Me imagino los saltos de júbilo que habría dado esta mañana Paco Belmonte, el dinámico e implicado rector del FC Cartagena, con Breis a su lado bailando una jota, una sardana o lo que sea,  si el sorteo en Las Rozas hubiese deparado el retorno copero del Barcelona al ahora más acicalado y coqueto estadio municipal, enfilando ya el camino del proyecto que conduce al ascenso al fútbol profesional. Con los azulgrana jugando en territorio cartagenero ya los ingresos extra no habrían descendido de los 500.000 euros,  a ojo de mal cubero, lo que es más de la mitad del presupuesto anual. Sin contar los frutos de la capacidad negociadora en ingresos atípicos. La última vez que vino el Barça se cobró una cantidad simbólica por colocar en las camisetas albinegras el logotipo de un gimnasio. Hoy la exclusiva la habría tenido Upper pero Belmonte ya se habría inventado otros recursos para aumentar el beneficio pecuniario.
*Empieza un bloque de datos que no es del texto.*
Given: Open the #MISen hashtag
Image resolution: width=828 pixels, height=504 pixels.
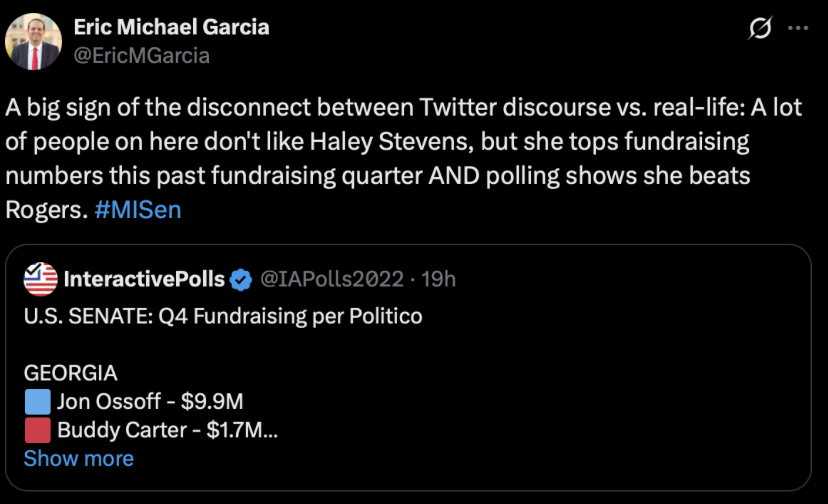Looking at the screenshot, I should (138, 211).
Nos hemos perdido tal vez ver al alcalde José López chapurreando el catalán en el palco del estadio con el presidente Bertomeu y compartiendo canapés de morcilla de La Aparecida en el descanso del partido en la sala VIP, con el pepero Espejo mirándoles de reojo. Y nos perdemos la presencia de las peñas barcelonistas que es tanto como perder una jornada de máximo colorido en la ciudad, como si hubiesen llegado al Puerto dos cruceros con dos mil turistas de Gran Bretaña.